Kegiatan ini melibatkan 700 peserta yang terdiri atas siswa, dewan guru, serta orang tua siswa.
Program ini bertujuan memberikan edukasi pola hidup bersih dan sehat sejak dini sebagai langkah pencegahan berbagai penyakit yang disebabkan oleh perpindahan kuman dan bakteri melalui tangan.
Kampanye CTPS merupakan bentuk edukasi yang dilakukan Dinas Kesehatan Kabupaten Tangerang dalam rangka meningkatkan derajat kesehatan masyarakat, dimulai dengan pembelajaran tata cara mencuci tangan yang baik dan benar menggunakan sabun di bawah air mengalir.
Baca Juga: Benarkah Kulit Keset Setelah Cuci Muka Pertanda Kulit Sudah Bersih? Ini Penjelasannya!
Kepala SDN Kiarapayung, Uci Sanusi, menyampaikan apresiasi dan ucapan terima kasih atas pelaksanaan kegiatan tersebut di sekolahnya.
Ia mengaku bangga SDN Kiarapayung dipercaya menjadi lokasi kampanye CTPS dan menilai kegiatan ini sangat positif dalam membangun kebiasaan hidup bersih dan sehat sejak dini.
“Kami mengapresiasi tim Dinkes Kabupaten Tangerang yang sudah menggelar kegiatan ini. Yang mana kegiatan ini adalah hal yang sangat positif bagi siswa dan terima kasih juga sekolah kami sudah dipercaya sebagai lokasi kampanye cuci tangan ini,” kata Uci Sanusi, Kepala SDN Kiarapayung.

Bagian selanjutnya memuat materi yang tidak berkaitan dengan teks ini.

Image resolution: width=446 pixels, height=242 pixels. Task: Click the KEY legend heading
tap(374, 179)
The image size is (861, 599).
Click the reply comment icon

Baca Juga: 15 Oktober Diperingati Hari Cuci Tangan Sedunia, Ajak Masyarakat Hidup Bersih dan Sehat
Selanjutnya, Ketua Tim Kerja Promosi Kesehatan dan Pemberdayaan Dinas Kesehatan Kabupaten Tangerang, Ade Dahyani, menjelaskan bahwa kampanye CTPS merupakan upaya pemerintah daerah untuk meningkatkan derajat kesehatan masyarakat dengan meminimalisir potensi penyakit akibat penyebaran kuman dan bakteri melalui tangan.

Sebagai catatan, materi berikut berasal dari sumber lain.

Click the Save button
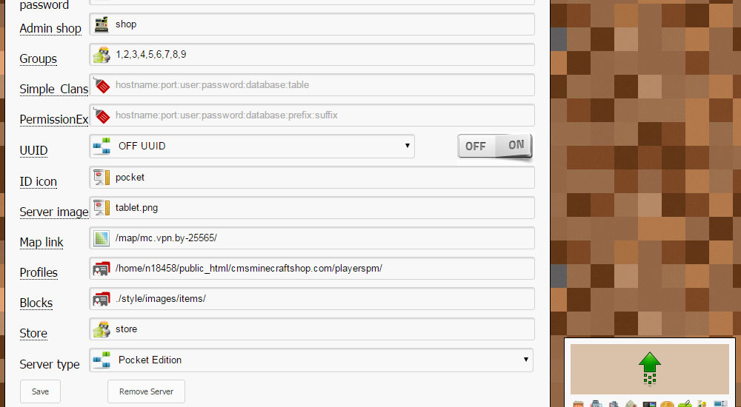This screenshot has height=407, width=741. 41,391
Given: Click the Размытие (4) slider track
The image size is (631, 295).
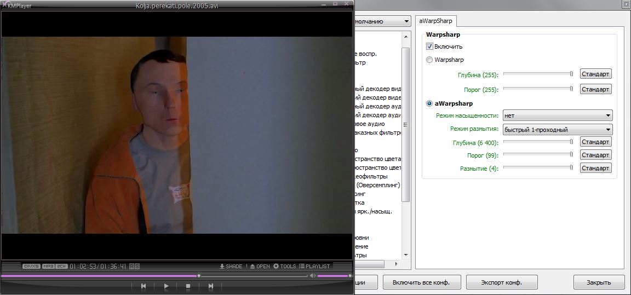Looking at the screenshot, I should pos(537,168).
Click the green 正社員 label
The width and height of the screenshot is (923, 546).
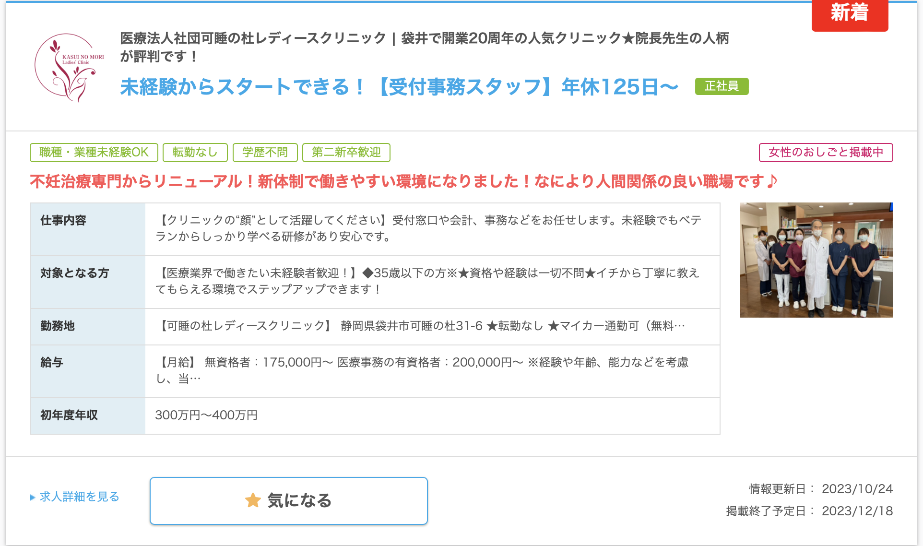[x=722, y=86]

“Perilaku hidup bersih dan sehat harus ditanamkan sejak dini. Mencuci tangan dengan sabun merupakan tindakan preventif yang sederhana, namun memiliki dampak signifikan dalam melindungi anak-anak dari risiko penularan penyakit,” ujar Ade Dahyani.
Ade berharap kampanye kesehatan ini dapat diimplementasikan dan menjadi kebiasaan bagi siswa dalam menerapkan pola hidup bersih dan sehat sejak dini.